Rewrite all the items below, changing every "Screen dimensions" to "Display size" and leaving everything else the same. Leave the pictures out of your answer.

══ Extracted data ══

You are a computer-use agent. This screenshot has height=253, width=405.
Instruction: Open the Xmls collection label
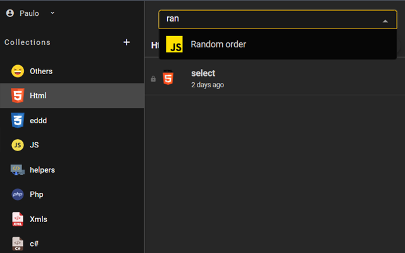[x=39, y=219]
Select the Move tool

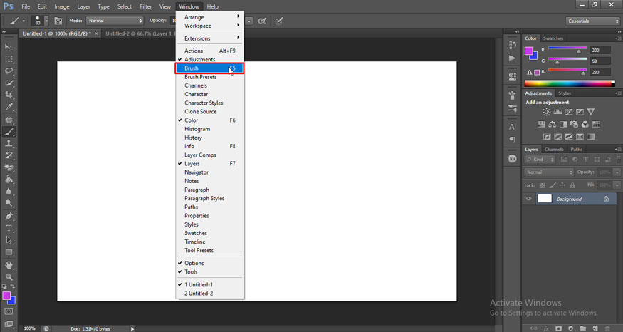[9, 47]
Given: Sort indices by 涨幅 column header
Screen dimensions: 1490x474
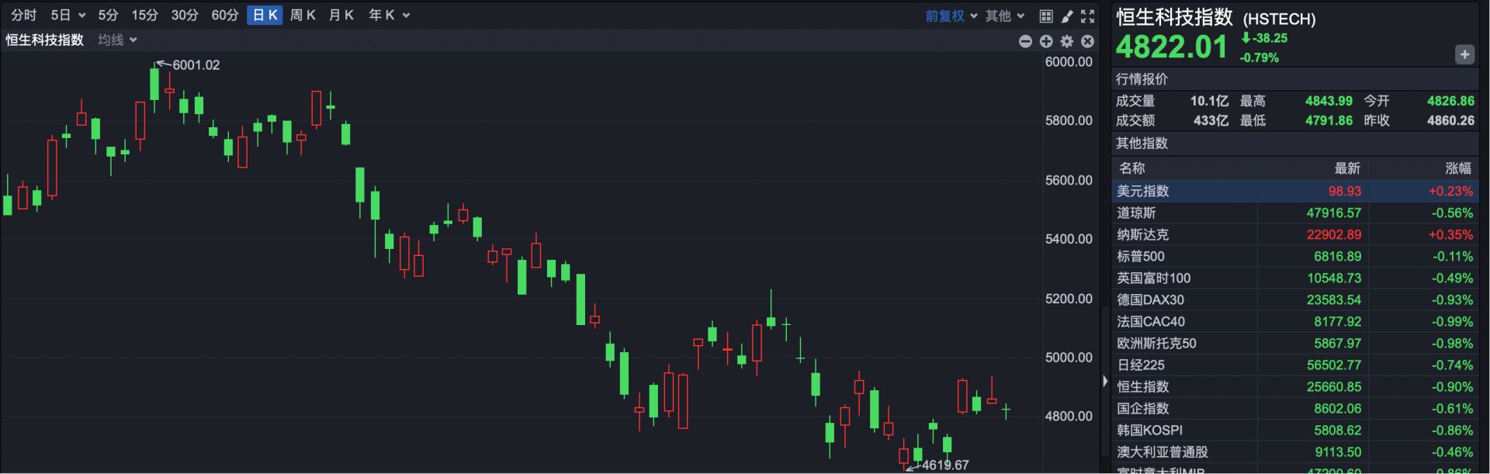Looking at the screenshot, I should [x=1457, y=168].
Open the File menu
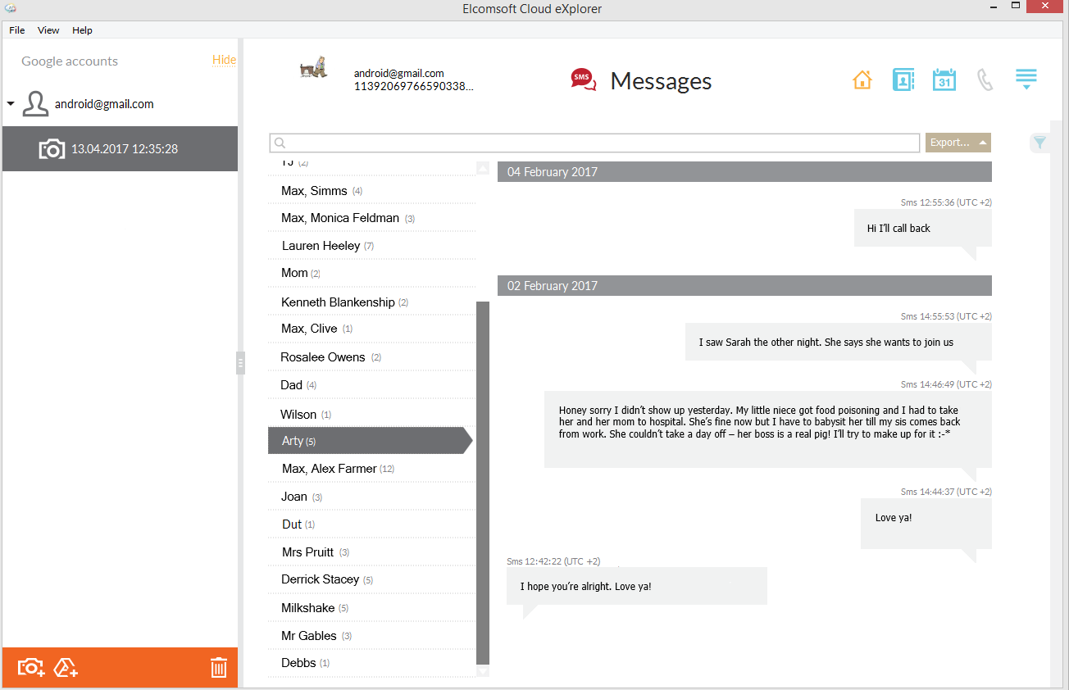 [17, 30]
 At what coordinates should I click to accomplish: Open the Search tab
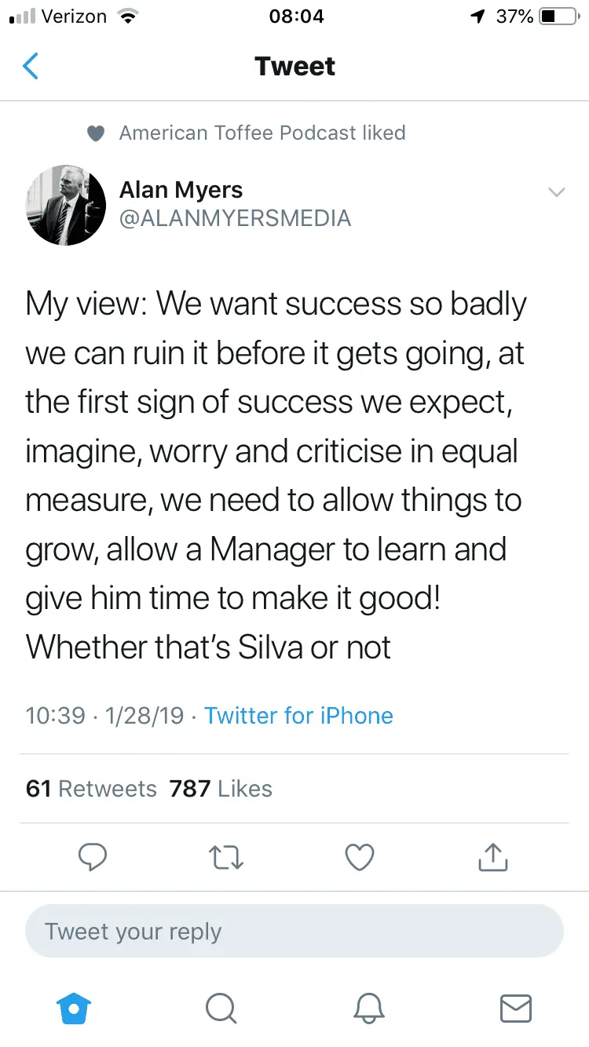221,1009
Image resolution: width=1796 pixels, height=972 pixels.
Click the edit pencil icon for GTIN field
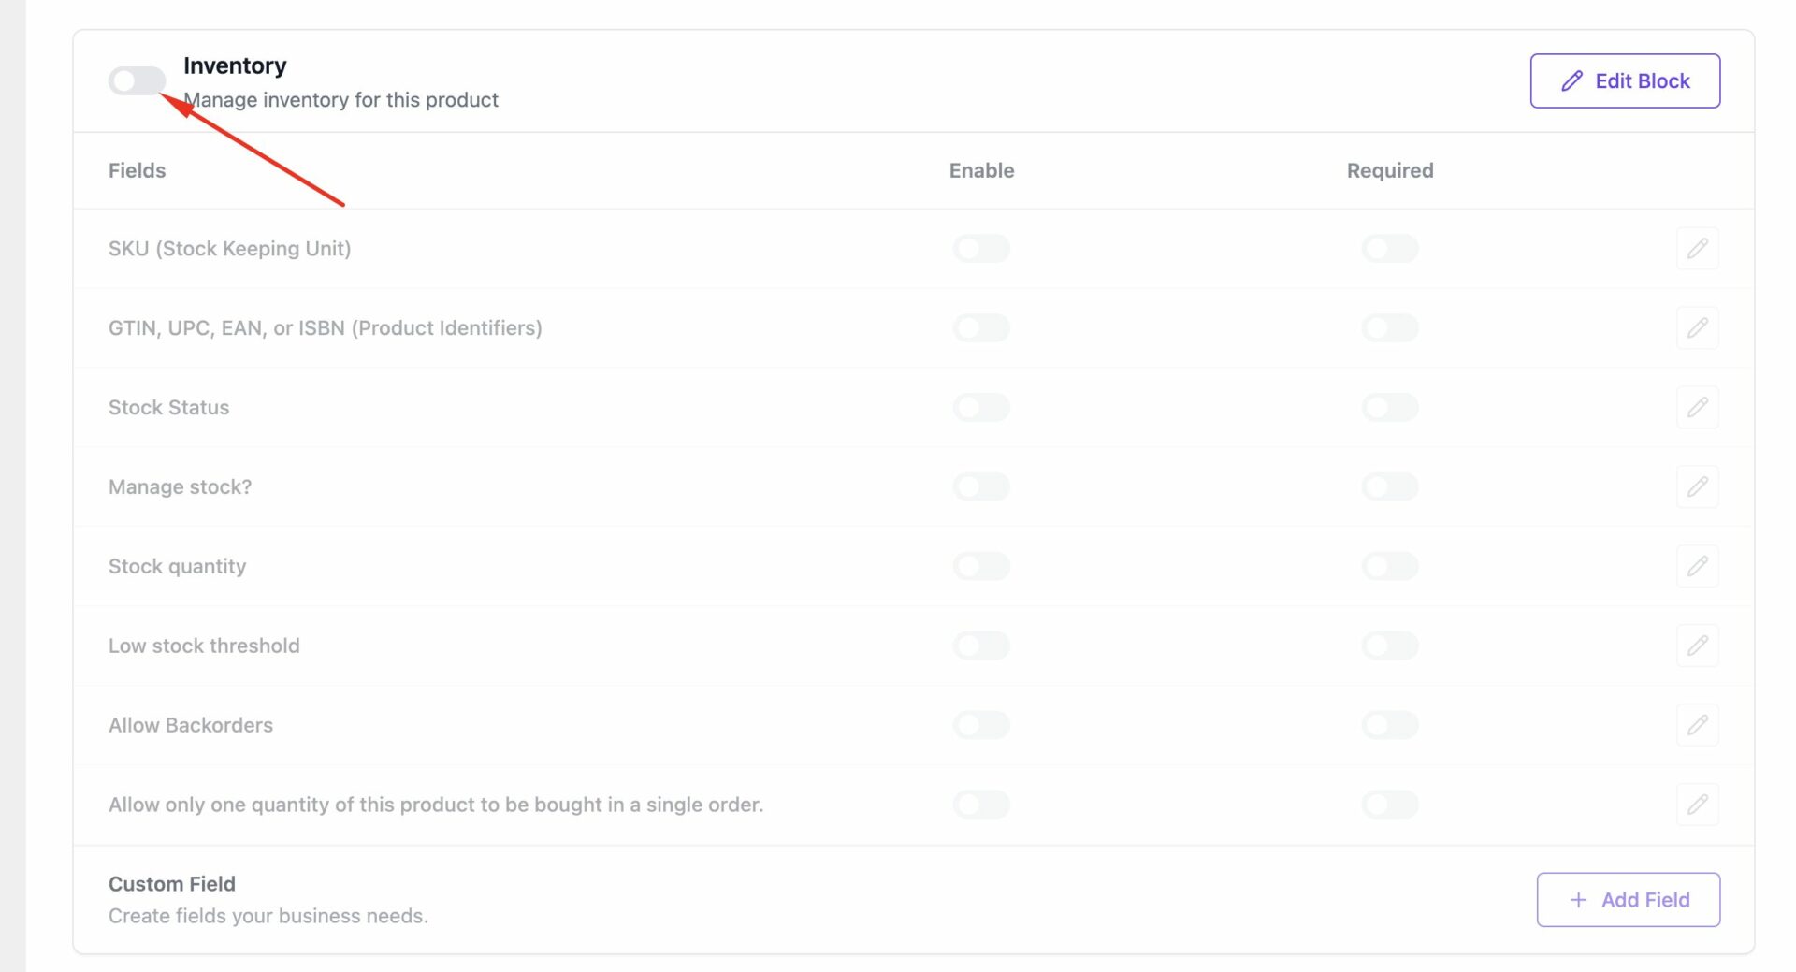point(1698,327)
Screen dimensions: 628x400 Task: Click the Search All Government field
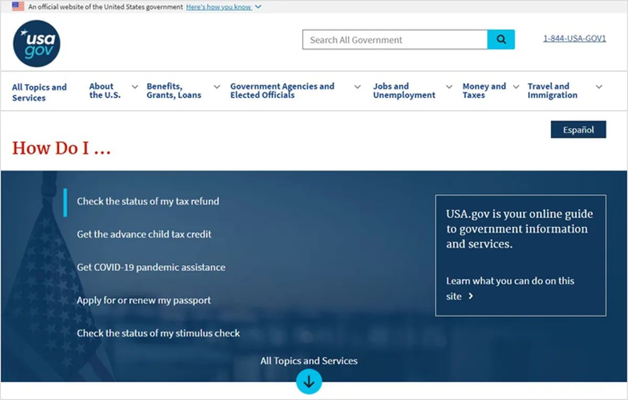395,40
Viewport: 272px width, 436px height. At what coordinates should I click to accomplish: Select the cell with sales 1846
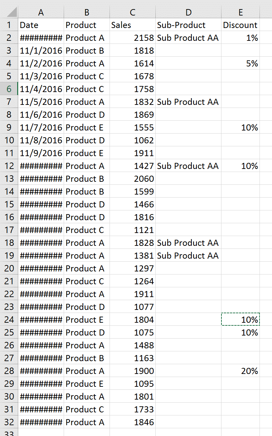click(132, 422)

═══

Reply:
You are a computer-use agent. This screenshot has height=253, width=405.
Instruction: Open the Xmls collection label
[x=39, y=219]
Select the Move tool

[9, 47]
Given: Sort indices by 涨幅 column header
Display size: 1490x474
Looking at the screenshot, I should [x=1457, y=168].
Open the File menu
 [17, 30]
 At what coordinates should I click to accomplish: Open the Search tab
221,1009
Image resolution: width=1796 pixels, height=972 pixels.
Click the edit pencil icon for GTIN field
point(1698,327)
Display size: 628x400 Task: Click the Search All Government field
395,40
Viewport: 272px width, 436px height. At what coordinates should I click to accomplish: Select the cell with sales 1846
click(132, 422)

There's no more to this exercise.